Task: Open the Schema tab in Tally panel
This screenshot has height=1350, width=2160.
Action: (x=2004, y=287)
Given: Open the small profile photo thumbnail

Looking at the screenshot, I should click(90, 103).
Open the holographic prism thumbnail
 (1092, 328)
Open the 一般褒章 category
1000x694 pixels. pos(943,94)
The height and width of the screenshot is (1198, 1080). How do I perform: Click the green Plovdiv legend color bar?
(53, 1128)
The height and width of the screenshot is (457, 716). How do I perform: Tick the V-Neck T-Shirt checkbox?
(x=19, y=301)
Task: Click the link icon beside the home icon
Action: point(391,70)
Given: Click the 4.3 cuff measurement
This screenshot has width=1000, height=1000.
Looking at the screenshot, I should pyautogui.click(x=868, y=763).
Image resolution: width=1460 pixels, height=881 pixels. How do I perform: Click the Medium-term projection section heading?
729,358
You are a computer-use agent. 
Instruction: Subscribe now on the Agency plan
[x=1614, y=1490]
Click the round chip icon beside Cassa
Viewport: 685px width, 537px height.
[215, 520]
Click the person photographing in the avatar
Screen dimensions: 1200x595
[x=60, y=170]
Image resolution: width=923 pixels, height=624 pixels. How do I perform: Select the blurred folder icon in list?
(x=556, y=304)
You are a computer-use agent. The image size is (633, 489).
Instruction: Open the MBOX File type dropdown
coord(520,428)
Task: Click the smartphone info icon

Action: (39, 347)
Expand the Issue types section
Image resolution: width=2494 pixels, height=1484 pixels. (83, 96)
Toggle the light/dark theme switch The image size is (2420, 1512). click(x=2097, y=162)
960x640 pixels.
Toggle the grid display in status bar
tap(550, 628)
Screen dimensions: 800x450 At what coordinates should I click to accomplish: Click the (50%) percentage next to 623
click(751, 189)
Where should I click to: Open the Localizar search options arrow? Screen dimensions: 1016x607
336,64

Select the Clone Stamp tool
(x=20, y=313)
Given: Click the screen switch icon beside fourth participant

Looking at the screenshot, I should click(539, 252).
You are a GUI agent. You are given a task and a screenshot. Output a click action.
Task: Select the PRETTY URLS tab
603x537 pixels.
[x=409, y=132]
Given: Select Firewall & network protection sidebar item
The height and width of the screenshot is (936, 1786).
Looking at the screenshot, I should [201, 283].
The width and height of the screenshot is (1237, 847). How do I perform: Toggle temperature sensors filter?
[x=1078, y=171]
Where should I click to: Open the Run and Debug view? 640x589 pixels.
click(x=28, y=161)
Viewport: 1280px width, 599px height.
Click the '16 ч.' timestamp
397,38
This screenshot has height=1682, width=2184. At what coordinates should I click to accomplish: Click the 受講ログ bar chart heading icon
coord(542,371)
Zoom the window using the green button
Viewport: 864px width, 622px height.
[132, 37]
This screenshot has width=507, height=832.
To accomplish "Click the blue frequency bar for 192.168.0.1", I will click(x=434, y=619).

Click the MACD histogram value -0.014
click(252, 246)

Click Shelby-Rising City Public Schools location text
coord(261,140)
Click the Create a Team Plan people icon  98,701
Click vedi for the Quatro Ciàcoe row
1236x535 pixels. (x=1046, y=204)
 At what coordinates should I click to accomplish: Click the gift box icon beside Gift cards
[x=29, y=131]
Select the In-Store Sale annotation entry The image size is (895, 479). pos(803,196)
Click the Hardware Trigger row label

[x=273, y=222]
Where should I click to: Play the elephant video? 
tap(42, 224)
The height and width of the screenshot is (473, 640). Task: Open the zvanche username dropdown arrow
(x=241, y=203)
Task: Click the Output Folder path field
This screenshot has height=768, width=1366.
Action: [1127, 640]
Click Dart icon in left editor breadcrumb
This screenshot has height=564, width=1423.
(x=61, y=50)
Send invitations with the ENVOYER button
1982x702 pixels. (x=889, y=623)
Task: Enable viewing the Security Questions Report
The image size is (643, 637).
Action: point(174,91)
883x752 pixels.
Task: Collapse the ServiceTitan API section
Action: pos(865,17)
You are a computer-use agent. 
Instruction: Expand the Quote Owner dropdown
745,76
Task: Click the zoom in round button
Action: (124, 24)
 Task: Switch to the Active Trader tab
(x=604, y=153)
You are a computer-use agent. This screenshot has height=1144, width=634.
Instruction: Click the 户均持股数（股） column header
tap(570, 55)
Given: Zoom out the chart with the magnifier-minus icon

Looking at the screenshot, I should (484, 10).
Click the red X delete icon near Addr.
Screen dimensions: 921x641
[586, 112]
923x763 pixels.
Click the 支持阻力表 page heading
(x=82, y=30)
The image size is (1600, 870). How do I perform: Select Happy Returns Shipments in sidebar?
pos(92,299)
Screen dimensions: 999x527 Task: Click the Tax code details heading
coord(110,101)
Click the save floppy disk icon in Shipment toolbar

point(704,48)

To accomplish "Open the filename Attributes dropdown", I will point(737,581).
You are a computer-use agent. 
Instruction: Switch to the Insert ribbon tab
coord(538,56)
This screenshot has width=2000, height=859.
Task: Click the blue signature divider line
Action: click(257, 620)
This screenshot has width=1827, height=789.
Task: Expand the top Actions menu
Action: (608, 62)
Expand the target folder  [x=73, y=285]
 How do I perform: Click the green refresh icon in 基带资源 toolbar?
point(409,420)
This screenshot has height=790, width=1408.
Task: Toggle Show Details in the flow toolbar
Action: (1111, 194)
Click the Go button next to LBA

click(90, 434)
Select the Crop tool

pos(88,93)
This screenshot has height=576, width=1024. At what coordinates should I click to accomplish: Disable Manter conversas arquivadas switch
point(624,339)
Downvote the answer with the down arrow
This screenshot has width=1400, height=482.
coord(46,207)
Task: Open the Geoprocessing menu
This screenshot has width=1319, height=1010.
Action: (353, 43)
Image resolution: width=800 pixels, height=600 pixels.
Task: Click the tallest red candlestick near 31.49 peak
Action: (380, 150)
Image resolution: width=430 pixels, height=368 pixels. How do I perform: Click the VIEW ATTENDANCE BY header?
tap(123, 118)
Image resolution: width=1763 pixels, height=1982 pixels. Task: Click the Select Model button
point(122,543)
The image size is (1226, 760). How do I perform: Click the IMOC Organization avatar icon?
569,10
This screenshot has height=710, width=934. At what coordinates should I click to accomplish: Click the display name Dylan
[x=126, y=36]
◇ ◇ ◇ ◇
* _Given task_
From the listing above, please quote the part that opens with the line containing "Downvote the answer with the down arrow" and closes with the line containing "coord(46,207)", both lines included.

* _Solution for this task_
Downvote the answer with the down arrow
This screenshot has width=1400, height=482.
coord(46,207)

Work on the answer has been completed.